住信SBIネは、07年に前進の住友信託銀行(現・三井住友信託)とSBIHDの共同出資で設立されたインターネット専業銀行だ。預金残高は9.8兆円を超え、ネット銀行として楽天銀(プライム、コード5838)に次いで国内最大級の規模を誇る。住宅ローンや外貨預金などで競争力を持ち、口座開設数は800万に上る。NTTドコモにとっては、本格的な銀行業務への参入となり、決済から預金、融資まで一貫した金融サービスの提供が可能となる。
通信各社にとって銀行は顧客の囲い込みの要となる。菅政権で推し進められた通信料金の値下げを受けて収益源の多様化に迫られた。他社は外部企業を取り込んで独自のポイント経済圏を構築している。
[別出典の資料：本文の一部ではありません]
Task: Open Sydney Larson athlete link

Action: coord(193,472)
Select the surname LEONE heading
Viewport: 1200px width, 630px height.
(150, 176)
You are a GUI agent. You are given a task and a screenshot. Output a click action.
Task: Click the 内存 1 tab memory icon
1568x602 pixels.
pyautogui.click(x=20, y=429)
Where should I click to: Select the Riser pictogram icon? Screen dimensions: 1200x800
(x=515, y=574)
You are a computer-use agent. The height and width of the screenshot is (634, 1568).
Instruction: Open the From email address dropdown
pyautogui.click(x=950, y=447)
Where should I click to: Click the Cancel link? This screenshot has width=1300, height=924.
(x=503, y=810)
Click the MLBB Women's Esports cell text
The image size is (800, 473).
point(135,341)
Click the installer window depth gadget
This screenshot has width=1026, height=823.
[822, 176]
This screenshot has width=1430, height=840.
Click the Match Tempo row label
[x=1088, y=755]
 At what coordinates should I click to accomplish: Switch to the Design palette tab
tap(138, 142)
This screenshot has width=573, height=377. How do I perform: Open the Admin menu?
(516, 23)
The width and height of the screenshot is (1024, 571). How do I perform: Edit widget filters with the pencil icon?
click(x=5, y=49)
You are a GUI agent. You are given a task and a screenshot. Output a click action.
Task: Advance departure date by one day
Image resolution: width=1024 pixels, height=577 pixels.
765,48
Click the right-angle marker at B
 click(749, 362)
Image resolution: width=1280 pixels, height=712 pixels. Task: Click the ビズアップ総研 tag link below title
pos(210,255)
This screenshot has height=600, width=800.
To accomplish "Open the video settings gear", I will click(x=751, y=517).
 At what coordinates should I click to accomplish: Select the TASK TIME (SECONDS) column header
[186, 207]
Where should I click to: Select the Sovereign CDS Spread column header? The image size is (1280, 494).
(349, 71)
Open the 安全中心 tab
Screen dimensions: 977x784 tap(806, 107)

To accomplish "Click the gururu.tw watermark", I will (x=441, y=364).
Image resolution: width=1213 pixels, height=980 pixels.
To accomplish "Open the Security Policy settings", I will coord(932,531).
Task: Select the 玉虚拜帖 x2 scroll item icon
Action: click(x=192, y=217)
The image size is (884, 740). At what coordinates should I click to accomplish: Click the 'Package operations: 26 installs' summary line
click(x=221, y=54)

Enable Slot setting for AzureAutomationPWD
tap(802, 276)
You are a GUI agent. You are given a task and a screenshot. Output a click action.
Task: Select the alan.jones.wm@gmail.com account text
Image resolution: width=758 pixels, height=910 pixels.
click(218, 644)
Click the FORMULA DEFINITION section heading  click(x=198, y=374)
ソフトバンク(プライム、コード9434)は今月、三井住友と提携した。三井住友が展開する金融アプリ「Olive」とSBのグループ会社「PayPay」が連携し、PayPayの残高を使ってOliveのカードで決済ができるようになる。PayPayは主力のバーコード決済のほかに、証券や銀行業、クレカ事業も抱える。
KDDI(プライム、コード9433)は傘下に「auじぶん銀」を抱え、三菱UFJ(プライム、コード8306)と提携して「三菱UFJeスマート証(旧auカブコム証)」を展開している。
楽天(プライム、コード4755)はネット銀としては最大手の「楽天銀」とネット証業界2位の「楽天証」をグループに持つ。発行枚数が3000万枚を超える「楽天カード」も高い知名度を誇る。
NTTドコモは過去の不祥事もあって金融事業には後ろ向きとされてきた。24年6月に前田義晃氏が社長に就いてようやく重い腰を上げた。足元ではクレカ事業の刷新も進めている。住信SBIネの買収に関しては24年9月、東洋経済が報じていたが今年始め破談していた。日本経済新聞電子版によると、ここ数週間で再度場を設けてスピード合意にこぎ着けたという。